Deborah Roberts, co-founder of South Shields-based Cancer Connections was manning a tent for her charity's 40 runners, with the help of Little Mix star Jade Thirlwall and Paralympic gold medalist Josef Craig, who are both patrons.
She said: "Our marvellous runners will probably generate in the region of £12,000-15,000, which is incredible.
"Everyone running does it for their own personal reasons and we are always humbled by the support they receive."
Singer Jade said: "Everyone should be so proud, they are doing this for such a great cause.”
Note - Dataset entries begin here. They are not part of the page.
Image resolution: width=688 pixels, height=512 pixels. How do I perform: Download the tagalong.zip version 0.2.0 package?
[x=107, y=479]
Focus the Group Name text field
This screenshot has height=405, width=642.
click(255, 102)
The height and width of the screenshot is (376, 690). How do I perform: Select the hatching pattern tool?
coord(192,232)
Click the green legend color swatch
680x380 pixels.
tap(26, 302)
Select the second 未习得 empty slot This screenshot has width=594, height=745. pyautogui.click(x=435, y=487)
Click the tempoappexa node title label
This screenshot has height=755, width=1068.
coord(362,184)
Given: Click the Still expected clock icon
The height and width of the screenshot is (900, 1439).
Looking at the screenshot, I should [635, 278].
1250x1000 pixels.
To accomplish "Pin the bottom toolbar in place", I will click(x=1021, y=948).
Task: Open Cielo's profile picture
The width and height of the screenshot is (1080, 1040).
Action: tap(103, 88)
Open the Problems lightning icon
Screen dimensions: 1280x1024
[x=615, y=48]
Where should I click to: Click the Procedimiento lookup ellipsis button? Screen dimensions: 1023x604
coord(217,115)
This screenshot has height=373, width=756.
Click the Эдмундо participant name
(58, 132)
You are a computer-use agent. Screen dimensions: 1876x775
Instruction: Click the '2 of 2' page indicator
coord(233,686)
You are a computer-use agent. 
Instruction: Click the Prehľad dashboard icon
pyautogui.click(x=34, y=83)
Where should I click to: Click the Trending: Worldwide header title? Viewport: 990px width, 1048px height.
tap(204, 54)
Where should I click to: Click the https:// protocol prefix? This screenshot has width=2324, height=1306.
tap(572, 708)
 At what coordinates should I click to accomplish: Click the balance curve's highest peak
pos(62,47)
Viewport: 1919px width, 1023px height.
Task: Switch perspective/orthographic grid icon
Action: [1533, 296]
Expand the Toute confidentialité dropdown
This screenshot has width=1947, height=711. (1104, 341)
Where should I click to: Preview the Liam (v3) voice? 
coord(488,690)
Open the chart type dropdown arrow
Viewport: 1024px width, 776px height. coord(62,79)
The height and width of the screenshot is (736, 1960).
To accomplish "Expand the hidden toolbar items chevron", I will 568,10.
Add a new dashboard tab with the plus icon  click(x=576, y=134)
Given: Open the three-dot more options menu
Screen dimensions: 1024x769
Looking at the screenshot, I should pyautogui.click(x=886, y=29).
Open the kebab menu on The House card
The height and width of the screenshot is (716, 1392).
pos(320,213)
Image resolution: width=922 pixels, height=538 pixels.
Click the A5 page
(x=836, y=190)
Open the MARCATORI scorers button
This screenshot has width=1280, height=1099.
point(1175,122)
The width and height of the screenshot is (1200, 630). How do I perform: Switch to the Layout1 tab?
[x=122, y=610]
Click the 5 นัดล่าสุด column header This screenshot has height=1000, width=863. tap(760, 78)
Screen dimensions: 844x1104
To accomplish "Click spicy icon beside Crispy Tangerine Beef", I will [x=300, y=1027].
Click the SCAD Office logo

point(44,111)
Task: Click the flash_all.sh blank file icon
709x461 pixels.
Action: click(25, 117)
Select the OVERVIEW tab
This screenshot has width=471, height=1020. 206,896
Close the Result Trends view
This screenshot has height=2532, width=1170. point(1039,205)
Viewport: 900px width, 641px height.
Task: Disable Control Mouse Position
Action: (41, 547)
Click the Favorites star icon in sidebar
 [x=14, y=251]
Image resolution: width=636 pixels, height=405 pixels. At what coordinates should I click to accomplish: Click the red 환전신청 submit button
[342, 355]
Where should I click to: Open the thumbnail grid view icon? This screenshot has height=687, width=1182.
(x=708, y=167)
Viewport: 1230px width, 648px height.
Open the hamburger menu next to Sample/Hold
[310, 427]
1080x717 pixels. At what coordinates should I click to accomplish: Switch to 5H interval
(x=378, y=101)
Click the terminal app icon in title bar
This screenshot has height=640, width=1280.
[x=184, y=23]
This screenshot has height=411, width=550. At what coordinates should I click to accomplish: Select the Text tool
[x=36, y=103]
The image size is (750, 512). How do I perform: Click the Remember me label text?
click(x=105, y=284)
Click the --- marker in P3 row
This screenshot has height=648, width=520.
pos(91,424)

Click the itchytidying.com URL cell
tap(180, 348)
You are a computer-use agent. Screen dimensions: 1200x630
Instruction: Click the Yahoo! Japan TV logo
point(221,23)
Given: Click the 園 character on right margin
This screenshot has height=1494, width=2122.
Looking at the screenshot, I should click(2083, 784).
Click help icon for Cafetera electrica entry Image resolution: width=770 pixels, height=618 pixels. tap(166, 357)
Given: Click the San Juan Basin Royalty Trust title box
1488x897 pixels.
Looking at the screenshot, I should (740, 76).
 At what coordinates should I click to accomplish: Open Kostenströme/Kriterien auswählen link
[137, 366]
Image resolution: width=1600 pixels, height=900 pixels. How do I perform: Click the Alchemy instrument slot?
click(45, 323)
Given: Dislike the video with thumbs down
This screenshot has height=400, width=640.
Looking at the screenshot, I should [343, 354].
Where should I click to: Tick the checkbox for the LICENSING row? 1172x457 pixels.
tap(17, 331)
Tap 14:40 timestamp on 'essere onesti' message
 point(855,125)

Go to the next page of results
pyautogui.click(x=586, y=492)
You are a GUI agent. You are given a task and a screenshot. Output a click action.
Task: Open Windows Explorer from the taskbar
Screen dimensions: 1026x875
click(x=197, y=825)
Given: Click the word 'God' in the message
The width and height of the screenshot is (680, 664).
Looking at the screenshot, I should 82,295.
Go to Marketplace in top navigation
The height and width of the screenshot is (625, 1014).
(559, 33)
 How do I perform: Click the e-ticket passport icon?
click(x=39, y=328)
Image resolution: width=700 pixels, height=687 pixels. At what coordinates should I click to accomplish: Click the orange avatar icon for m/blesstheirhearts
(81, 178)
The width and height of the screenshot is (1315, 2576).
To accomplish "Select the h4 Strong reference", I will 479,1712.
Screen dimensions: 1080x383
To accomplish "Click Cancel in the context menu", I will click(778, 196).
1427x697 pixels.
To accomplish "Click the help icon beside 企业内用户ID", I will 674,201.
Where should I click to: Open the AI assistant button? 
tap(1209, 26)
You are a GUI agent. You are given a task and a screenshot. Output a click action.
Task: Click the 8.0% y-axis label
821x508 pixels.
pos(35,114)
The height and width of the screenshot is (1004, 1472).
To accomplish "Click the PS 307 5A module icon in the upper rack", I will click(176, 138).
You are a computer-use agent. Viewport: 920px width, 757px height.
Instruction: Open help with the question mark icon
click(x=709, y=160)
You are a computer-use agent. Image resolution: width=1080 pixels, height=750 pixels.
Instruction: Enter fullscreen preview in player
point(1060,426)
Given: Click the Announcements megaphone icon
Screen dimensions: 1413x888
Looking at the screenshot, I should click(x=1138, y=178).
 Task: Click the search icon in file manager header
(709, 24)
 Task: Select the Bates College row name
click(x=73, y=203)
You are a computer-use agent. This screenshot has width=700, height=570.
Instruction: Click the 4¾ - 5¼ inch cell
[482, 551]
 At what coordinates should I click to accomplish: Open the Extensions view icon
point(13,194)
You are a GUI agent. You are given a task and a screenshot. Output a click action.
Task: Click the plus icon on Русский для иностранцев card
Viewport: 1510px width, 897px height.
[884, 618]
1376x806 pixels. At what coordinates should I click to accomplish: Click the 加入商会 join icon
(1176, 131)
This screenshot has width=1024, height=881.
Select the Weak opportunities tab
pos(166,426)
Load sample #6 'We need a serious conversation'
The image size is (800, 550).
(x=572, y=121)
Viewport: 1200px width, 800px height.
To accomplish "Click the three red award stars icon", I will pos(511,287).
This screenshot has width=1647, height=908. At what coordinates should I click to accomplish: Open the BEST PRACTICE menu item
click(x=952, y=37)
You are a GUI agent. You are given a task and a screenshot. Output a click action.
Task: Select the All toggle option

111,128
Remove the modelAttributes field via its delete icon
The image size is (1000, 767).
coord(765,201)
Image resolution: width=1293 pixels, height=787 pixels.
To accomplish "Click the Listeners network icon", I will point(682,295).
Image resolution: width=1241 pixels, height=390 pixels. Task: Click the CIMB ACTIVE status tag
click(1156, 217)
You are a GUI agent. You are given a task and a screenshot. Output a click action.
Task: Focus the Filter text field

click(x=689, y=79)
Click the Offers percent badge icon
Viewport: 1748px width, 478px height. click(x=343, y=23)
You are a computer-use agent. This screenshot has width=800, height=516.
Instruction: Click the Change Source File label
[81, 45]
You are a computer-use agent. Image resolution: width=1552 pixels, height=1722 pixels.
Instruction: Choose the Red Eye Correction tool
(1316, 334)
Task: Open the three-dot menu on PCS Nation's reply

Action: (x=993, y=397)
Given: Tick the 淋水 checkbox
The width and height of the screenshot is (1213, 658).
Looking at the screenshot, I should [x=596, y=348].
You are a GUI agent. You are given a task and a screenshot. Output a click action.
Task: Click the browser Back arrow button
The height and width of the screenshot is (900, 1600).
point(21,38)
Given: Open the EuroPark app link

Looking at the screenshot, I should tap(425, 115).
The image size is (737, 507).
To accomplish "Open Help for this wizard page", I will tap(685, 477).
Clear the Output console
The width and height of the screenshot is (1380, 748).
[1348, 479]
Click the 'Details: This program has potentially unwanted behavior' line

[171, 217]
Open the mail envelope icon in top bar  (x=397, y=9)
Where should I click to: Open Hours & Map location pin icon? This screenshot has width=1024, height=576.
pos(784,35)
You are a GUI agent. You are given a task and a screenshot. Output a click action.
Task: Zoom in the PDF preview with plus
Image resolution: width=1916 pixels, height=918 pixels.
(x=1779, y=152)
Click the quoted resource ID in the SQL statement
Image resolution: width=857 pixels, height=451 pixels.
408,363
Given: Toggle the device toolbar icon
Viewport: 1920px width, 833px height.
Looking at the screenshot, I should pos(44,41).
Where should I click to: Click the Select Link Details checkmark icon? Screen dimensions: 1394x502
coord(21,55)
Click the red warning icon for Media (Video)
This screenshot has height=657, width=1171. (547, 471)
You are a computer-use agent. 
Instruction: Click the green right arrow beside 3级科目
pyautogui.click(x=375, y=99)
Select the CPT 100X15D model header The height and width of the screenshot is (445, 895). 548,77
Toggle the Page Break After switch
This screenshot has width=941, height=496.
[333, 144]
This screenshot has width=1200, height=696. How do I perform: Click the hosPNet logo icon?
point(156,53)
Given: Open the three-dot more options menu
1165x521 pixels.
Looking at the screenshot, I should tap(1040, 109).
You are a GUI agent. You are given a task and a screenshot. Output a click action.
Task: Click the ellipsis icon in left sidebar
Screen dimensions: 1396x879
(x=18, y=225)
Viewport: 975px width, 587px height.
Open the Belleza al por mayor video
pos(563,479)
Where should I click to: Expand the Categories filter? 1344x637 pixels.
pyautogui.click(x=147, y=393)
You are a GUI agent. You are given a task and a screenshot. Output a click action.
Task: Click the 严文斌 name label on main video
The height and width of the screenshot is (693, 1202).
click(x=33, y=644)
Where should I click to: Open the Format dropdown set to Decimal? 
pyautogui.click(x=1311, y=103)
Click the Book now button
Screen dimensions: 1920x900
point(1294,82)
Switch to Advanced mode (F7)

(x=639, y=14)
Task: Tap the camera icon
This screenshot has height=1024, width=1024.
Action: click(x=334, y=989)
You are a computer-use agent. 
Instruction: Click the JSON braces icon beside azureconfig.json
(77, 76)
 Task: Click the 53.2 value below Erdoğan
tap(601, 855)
John Nejady, 34, from South Shields, a video games producer, was raising cash for the People's Kitchen - a Newcastle-based food charity.
He said: "I'm pretty pleased with my time of 1hr 48mins. This is the fifth time I've done the run, and it just keeps getting better.
"I've raised about £180 for my charity, as the work it does, feeding those who are less fortunate, is essential.”
Toni Rayner, 30, an office manager, was raising funds for South Shields-based Charlie Cookson Foundation, which helps families who have children with life-limiting conditions.
Toni, from Gateshead, is friends with the charity's founders, Chris and Sarah Cookson from Simonside, South Shields.
She said: "With being friends of Chris and Sarah I know how important the work the foundation does is, so I wanted to help.
"I've raised about £300, and my fellow runners will probably take the total up to about £750,"
Daniel Whitelaw, 28, from Harton Nook, South Shields, had secured sponsorships of £450 for the Glen Corner Trust - in memory of local lad who was killed on his 16th birthday in 2006.
The charity aims to help families who have been affected by knife crime.
Daniel, an engineer for Rolls Royce, said: "I was friends with Glen and I've done a few things over the years to raise money for the Trust, but this was my first ever run.
"It was a lot harder than I thought it would be. I spotted my nana though as I was running - that was good."
But for some the run was a good way to keep healthy competition going between husband and wife.
Stuart Guthrie, 32, from Monkton Village, a salesman for a medical company, was furious when he realised wife Karen beat him.
The father-of-two said: "I've finished with a time of 2hrs 10 mins, but I know my wife has beat me. She’ll never let me hear the end of it.
"This is the fifth time I've done it and unfortunately my slowest-ever run. But it's still been a fantastic day."